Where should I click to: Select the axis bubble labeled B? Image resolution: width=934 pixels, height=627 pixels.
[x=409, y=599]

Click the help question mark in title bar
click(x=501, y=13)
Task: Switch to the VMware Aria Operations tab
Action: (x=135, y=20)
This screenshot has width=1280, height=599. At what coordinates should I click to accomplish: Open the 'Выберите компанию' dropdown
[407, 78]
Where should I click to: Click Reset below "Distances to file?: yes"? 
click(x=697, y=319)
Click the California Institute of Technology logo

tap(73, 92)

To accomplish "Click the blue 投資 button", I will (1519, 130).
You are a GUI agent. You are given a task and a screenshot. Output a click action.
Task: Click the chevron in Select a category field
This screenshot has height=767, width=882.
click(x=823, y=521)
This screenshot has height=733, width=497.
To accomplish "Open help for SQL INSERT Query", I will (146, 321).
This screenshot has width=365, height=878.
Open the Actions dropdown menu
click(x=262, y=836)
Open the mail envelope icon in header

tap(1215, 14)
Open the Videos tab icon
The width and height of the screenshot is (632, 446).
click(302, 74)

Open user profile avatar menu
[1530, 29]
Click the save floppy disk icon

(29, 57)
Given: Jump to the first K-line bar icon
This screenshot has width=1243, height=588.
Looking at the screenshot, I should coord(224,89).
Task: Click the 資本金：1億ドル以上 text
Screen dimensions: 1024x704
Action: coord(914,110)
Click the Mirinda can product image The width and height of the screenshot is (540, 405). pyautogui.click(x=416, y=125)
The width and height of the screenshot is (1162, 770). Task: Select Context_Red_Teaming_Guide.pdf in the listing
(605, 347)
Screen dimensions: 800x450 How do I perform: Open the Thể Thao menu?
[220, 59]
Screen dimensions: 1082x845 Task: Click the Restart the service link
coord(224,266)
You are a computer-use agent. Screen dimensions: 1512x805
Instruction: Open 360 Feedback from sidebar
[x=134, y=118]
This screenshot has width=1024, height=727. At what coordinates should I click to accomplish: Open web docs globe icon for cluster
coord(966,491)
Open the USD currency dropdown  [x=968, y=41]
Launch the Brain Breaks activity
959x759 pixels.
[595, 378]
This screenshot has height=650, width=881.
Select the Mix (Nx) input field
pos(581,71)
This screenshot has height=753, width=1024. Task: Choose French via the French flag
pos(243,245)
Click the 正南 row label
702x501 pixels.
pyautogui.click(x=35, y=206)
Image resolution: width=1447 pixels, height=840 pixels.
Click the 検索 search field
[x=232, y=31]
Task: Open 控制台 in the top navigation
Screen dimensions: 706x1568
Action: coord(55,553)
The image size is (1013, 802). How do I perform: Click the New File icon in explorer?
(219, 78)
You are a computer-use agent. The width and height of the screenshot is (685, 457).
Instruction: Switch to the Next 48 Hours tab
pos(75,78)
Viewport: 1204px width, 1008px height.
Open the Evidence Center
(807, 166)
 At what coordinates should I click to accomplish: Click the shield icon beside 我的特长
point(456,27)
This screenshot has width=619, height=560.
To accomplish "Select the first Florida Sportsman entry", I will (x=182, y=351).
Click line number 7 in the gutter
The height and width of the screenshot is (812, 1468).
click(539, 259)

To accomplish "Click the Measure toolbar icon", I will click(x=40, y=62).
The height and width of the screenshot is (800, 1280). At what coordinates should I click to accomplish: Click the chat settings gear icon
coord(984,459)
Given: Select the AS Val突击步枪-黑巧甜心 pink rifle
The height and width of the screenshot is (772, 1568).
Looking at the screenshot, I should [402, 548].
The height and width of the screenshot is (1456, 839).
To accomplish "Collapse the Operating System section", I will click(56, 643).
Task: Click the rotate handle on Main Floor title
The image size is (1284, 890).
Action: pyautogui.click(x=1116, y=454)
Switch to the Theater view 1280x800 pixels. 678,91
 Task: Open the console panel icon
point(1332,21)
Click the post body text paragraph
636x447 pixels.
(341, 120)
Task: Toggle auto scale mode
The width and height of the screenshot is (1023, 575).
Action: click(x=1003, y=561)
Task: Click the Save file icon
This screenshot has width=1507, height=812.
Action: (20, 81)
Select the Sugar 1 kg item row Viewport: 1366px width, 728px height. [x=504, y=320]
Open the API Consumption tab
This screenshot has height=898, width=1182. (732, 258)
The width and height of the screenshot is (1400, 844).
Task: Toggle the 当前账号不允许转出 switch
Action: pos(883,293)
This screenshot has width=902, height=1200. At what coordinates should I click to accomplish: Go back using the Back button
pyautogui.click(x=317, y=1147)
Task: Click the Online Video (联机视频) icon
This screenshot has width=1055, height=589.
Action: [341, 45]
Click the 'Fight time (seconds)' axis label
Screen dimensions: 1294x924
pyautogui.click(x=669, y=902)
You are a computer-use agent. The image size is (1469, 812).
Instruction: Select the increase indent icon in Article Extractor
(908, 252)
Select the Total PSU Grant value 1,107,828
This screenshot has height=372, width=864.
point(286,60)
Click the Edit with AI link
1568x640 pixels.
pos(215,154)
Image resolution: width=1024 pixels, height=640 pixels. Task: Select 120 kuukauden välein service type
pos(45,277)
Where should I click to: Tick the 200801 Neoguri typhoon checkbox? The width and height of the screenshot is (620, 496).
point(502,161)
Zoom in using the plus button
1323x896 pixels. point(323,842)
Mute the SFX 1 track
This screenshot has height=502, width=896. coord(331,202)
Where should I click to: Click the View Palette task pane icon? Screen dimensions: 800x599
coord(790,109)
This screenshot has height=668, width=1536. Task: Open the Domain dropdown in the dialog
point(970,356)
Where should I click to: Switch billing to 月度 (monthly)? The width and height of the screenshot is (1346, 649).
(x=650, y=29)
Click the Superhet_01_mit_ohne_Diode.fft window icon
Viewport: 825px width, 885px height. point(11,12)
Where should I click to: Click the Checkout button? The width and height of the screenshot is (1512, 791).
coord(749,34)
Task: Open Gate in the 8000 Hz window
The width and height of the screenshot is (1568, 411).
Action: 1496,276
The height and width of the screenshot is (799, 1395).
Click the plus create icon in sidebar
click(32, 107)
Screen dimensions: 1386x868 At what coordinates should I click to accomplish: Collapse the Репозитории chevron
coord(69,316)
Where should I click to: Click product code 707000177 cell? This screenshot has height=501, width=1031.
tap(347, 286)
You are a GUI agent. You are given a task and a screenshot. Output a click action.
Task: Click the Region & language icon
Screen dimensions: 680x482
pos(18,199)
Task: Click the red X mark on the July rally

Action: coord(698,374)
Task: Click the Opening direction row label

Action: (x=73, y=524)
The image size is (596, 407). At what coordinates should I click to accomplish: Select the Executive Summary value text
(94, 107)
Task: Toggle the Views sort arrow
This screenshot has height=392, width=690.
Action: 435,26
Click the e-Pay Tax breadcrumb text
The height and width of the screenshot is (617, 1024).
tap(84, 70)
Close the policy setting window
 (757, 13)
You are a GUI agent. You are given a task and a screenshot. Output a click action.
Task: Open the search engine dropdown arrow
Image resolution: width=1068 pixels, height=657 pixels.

◇ ◇ ◇ ◇

● Instructions to follow
Could you reproduce every entry above exactly as written?

● Task result
Where should I click to: Select the axis bubble labeled B? Image resolution: width=934 pixels, height=627 pixels.
[x=409, y=599]

Click the help question mark in title bar
click(x=501, y=13)
Task: Switch to the VMware Aria Operations tab
Action: (x=135, y=20)
This screenshot has width=1280, height=599. At what coordinates should I click to accomplish: Open the 'Выберите компанию' dropdown
[407, 78]
Where should I click to: Click Reset below "Distances to file?: yes"? 
click(x=697, y=319)
Click the California Institute of Technology logo

tap(73, 92)

To accomplish "Click the blue 投資 button", I will (1519, 130).
You are a GUI agent. You are given a task and a screenshot. Output a click action.
Task: Click the chevron in Select a category field
This screenshot has height=767, width=882.
click(x=823, y=521)
This screenshot has height=733, width=497.
To accomplish "Open help for SQL INSERT Query", I will (146, 321).
This screenshot has width=365, height=878.
Open the Actions dropdown menu
click(x=262, y=836)
Open the mail envelope icon in header

tap(1215, 14)
Open the Videos tab icon
The width and height of the screenshot is (632, 446).
click(302, 74)

Open user profile avatar menu
[1530, 29]
Click the save floppy disk icon

(29, 57)
Given: Jump to the first K-line bar icon
This screenshot has width=1243, height=588.
Looking at the screenshot, I should coord(224,89).
Task: Click the 資本金：1億ドル以上 text
Screen dimensions: 1024x704
Action: coord(914,110)
Click the Mirinda can product image The width and height of the screenshot is (540, 405). pyautogui.click(x=416, y=125)
The width and height of the screenshot is (1162, 770). Task: Select Context_Red_Teaming_Guide.pdf in the listing
(605, 347)
Screen dimensions: 800x450 How do I perform: Open the Thể Thao menu?
[220, 59]
Screen dimensions: 1082x845 Task: Click the Restart the service link
coord(224,266)
You are a computer-use agent. Screen dimensions: 1512x805
Instruction: Open 360 Feedback from sidebar
[x=134, y=118]
This screenshot has width=1024, height=727. At what coordinates should I click to accomplish: Open web docs globe icon for cluster
coord(966,491)
Open the USD currency dropdown  [x=968, y=41]
Launch the Brain Breaks activity
959x759 pixels.
[595, 378]
This screenshot has height=650, width=881.
Select the Mix (Nx) input field
pos(581,71)
This screenshot has height=753, width=1024. Task: Choose French via the French flag
pos(243,245)
Click the 正南 row label
702x501 pixels.
pyautogui.click(x=35, y=206)
Image resolution: width=1447 pixels, height=840 pixels.
Click the 検索 search field
[x=232, y=31]
Task: Open 控制台 in the top navigation
Screen dimensions: 706x1568
Action: coord(55,553)
The image size is (1013, 802). How do I perform: Click the New File icon in explorer?
(219, 78)
You are a computer-use agent. The width and height of the screenshot is (685, 457).
Instruction: Switch to the Next 48 Hours tab
pos(75,78)
Viewport: 1204px width, 1008px height.
Open the Evidence Center
(807, 166)
 At what coordinates should I click to accomplish: Click the shield icon beside 我的特长
point(456,27)
This screenshot has width=619, height=560.
To accomplish "Select the first Florida Sportsman entry", I will (x=182, y=351).
Click line number 7 in the gutter
The height and width of the screenshot is (812, 1468).
click(539, 259)

To accomplish "Click the Measure toolbar icon", I will click(x=40, y=62).
The height and width of the screenshot is (800, 1280). At what coordinates should I click to accomplish: Click the chat settings gear icon
coord(984,459)
Given: Select the AS Val突击步枪-黑巧甜心 pink rifle
The height and width of the screenshot is (772, 1568).
Looking at the screenshot, I should [402, 548].
The height and width of the screenshot is (1456, 839).
To accomplish "Collapse the Operating System section", I will click(56, 643).
Task: Click the rotate handle on Main Floor title
The image size is (1284, 890).
Action: pyautogui.click(x=1116, y=454)
Switch to the Theater view 1280x800 pixels. 678,91
 Task: Open the console panel icon
point(1332,21)
Click the post body text paragraph
636x447 pixels.
(341, 120)
Task: Toggle auto scale mode
The width and height of the screenshot is (1023, 575).
Action: click(x=1003, y=561)
Task: Click the Save file icon
This screenshot has width=1507, height=812.
Action: (20, 81)
Select the Sugar 1 kg item row Viewport: 1366px width, 728px height. [x=504, y=320]
Open the API Consumption tab
This screenshot has height=898, width=1182. (732, 258)
The width and height of the screenshot is (1400, 844).
Task: Toggle the 当前账号不允许转出 switch
Action: pos(883,293)
This screenshot has width=902, height=1200. At what coordinates should I click to accomplish: Go back using the Back button
pyautogui.click(x=317, y=1147)
Task: Click the Online Video (联机视频) icon
This screenshot has width=1055, height=589.
Action: [341, 45]
Click the 'Fight time (seconds)' axis label
Screen dimensions: 1294x924
pyautogui.click(x=669, y=902)
You are a computer-use agent. The image size is (1469, 812).
Instruction: Select the increase indent icon in Article Extractor
(908, 252)
Select the Total PSU Grant value 1,107,828
This screenshot has height=372, width=864.
point(286,60)
Click the Edit with AI link
1568x640 pixels.
pos(215,154)
Image resolution: width=1024 pixels, height=640 pixels. Task: Select 120 kuukauden välein service type
pos(45,277)
Where should I click to: Tick the 200801 Neoguri typhoon checkbox? The width and height of the screenshot is (620, 496).
point(502,161)
Zoom in using the plus button
1323x896 pixels. point(323,842)
Mute the SFX 1 track
This screenshot has height=502, width=896. coord(331,202)
Where should I click to: Click the View Palette task pane icon? Screen dimensions: 800x599
coord(790,109)
This screenshot has height=668, width=1536. Task: Open the Domain dropdown in the dialog
point(970,356)
Where should I click to: Switch billing to 月度 (monthly)? The width and height of the screenshot is (1346, 649).
(x=650, y=29)
Click the Superhet_01_mit_ohne_Diode.fft window icon
Viewport: 825px width, 885px height. point(11,12)
Where should I click to: Click the Checkout button? The width and height of the screenshot is (1512, 791).
coord(749,34)
Task: Open Gate in the 8000 Hz window
The width and height of the screenshot is (1568, 411).
Action: 1496,276
The height and width of the screenshot is (799, 1395).
Click the plus create icon in sidebar
click(32, 107)
Screen dimensions: 1386x868 At what coordinates should I click to accomplish: Collapse the Репозитории chevron
coord(69,316)
Where should I click to: Click product code 707000177 cell? This screenshot has height=501, width=1031.
tap(347, 286)
You are a GUI agent. You are given a task and a screenshot. Output a click action.
Task: Click the Region & language icon
Screen dimensions: 680x482
pos(18,199)
Task: Click the red X mark on the July rally

Action: coord(698,374)
Task: Click the Opening direction row label

Action: (x=73, y=524)
The image size is (596, 407). At what coordinates should I click to accomplish: Select the Executive Summary value text
(94, 107)
Task: Toggle the Views sort arrow
This screenshot has height=392, width=690.
Action: 435,26
Click the e-Pay Tax breadcrumb text
The height and width of the screenshot is (617, 1024).
tap(84, 70)
Close the policy setting window
 (757, 13)
You are a GUI agent. You are given a task and a screenshot. Output a click action.
Task: Open the search engine dropdown arrow
Image resolution: width=1068 pixels, height=657 pixels.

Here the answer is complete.